**Data shown**

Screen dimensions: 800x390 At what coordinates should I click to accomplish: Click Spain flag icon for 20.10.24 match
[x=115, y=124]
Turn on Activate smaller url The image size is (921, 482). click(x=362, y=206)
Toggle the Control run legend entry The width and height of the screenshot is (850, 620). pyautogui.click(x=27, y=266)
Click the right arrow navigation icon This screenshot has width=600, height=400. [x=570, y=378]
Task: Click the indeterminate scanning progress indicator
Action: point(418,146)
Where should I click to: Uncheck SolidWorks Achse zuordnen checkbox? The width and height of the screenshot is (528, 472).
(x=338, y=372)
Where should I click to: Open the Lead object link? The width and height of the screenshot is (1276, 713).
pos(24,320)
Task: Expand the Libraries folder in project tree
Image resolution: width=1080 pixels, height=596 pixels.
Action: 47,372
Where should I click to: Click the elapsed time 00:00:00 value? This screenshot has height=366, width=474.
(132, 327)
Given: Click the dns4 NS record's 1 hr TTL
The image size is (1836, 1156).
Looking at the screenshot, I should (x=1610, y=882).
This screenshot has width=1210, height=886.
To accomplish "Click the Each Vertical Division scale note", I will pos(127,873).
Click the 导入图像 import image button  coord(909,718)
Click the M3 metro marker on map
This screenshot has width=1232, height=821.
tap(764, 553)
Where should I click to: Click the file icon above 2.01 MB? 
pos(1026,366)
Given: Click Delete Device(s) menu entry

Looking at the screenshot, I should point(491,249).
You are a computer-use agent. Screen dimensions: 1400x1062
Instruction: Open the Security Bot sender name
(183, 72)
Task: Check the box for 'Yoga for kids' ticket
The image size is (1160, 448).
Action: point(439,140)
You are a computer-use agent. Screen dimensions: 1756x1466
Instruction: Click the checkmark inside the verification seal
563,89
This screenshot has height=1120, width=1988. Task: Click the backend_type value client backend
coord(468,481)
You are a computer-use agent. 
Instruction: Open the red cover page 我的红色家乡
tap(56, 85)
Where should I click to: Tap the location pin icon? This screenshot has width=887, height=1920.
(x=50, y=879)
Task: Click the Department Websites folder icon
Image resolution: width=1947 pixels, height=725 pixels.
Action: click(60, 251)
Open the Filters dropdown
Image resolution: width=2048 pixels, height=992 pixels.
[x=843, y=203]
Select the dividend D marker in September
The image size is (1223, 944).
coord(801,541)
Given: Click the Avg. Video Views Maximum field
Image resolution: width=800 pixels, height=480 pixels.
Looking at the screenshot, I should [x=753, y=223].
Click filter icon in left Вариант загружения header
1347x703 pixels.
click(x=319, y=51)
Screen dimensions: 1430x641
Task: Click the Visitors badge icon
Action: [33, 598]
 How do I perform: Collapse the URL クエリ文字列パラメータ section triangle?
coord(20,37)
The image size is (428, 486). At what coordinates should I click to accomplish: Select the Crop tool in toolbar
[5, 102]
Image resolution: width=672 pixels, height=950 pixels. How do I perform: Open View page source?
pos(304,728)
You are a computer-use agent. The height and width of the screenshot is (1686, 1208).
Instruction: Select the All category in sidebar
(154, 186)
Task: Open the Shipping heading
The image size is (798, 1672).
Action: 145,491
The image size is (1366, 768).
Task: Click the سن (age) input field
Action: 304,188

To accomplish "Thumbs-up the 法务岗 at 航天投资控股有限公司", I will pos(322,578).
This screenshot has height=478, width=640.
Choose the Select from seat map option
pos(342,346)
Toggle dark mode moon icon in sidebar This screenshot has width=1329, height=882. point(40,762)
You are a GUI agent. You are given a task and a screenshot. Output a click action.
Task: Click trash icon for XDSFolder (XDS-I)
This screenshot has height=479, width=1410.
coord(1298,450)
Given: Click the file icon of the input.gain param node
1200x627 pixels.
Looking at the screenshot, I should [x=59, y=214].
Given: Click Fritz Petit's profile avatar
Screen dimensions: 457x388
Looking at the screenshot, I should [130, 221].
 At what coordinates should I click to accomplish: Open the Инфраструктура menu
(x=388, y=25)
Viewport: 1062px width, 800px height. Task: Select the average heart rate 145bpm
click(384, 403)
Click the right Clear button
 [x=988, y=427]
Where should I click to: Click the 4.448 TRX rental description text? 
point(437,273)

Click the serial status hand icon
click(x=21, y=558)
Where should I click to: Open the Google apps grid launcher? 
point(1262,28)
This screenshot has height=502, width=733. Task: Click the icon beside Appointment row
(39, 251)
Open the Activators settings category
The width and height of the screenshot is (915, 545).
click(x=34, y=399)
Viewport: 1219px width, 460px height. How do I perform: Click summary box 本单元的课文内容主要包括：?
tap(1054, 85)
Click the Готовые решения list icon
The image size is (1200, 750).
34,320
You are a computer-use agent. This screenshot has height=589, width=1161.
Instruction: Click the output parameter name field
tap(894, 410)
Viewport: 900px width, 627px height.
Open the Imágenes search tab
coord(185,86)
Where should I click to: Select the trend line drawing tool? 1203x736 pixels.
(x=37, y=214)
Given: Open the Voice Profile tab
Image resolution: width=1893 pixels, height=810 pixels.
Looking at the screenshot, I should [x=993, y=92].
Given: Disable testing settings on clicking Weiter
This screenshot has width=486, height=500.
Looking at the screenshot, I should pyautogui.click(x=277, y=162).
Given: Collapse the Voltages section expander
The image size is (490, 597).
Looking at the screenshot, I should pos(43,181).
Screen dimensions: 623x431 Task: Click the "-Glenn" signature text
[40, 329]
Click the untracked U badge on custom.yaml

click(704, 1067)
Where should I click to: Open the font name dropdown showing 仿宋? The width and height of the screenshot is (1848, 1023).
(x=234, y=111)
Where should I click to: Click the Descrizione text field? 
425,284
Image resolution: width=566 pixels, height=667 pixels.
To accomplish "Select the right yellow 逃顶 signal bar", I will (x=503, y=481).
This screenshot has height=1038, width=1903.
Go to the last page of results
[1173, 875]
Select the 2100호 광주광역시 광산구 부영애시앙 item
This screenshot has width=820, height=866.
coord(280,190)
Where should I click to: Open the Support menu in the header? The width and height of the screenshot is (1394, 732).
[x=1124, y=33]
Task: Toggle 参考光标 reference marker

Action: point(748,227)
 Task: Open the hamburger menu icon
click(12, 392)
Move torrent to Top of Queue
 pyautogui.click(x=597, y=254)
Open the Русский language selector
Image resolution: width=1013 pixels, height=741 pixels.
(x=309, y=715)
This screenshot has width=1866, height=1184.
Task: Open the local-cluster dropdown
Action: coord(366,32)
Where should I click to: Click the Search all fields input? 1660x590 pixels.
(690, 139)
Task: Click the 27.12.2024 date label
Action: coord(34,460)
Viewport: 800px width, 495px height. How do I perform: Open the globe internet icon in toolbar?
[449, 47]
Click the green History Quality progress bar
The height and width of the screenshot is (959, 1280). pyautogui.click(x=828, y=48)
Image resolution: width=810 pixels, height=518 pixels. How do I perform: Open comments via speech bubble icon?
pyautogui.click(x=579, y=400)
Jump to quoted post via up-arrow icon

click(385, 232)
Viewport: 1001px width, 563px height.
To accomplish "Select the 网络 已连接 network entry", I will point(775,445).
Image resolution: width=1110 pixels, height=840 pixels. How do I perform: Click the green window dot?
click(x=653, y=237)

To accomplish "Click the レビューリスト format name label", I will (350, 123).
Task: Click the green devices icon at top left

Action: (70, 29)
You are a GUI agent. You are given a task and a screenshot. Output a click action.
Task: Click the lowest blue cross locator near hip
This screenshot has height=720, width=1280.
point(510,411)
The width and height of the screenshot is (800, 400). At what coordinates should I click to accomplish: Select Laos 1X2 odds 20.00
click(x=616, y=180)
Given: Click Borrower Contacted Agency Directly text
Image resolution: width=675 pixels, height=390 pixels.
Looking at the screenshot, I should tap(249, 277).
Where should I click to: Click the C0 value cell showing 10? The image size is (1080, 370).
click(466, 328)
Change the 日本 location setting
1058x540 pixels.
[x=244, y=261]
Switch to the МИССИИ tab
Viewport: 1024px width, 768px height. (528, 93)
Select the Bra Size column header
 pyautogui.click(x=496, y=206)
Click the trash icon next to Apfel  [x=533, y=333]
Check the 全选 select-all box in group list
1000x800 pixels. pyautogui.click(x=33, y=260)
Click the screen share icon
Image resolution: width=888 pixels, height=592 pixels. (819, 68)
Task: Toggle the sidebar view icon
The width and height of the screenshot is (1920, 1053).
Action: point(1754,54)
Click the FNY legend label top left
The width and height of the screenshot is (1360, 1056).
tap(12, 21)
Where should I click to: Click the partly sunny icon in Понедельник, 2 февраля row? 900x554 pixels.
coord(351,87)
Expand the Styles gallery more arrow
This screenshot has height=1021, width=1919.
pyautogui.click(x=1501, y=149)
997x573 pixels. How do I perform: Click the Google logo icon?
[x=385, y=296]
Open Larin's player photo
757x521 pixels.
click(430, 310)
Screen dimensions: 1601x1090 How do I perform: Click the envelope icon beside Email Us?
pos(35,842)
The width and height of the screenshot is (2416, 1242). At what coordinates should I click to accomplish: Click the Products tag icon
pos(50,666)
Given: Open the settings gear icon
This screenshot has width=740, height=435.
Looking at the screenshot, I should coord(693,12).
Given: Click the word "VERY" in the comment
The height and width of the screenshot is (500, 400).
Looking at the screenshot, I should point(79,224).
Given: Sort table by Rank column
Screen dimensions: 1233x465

**What to work on**
Output the material above exactly, but only from the line that carries "Click the M3 metro marker on map" through the line that carries "You are a computer-use agent. Screen dimensions: 1400x1062".

**Answer to the problem**
Click the M3 metro marker on map
This screenshot has width=1232, height=821.
tap(764, 553)
Where should I click to: Click the file icon above 2.01 MB? 
pos(1026,366)
Given: Click Delete Device(s) menu entry

Looking at the screenshot, I should point(491,249).
You are a computer-use agent. Screen dimensions: 1400x1062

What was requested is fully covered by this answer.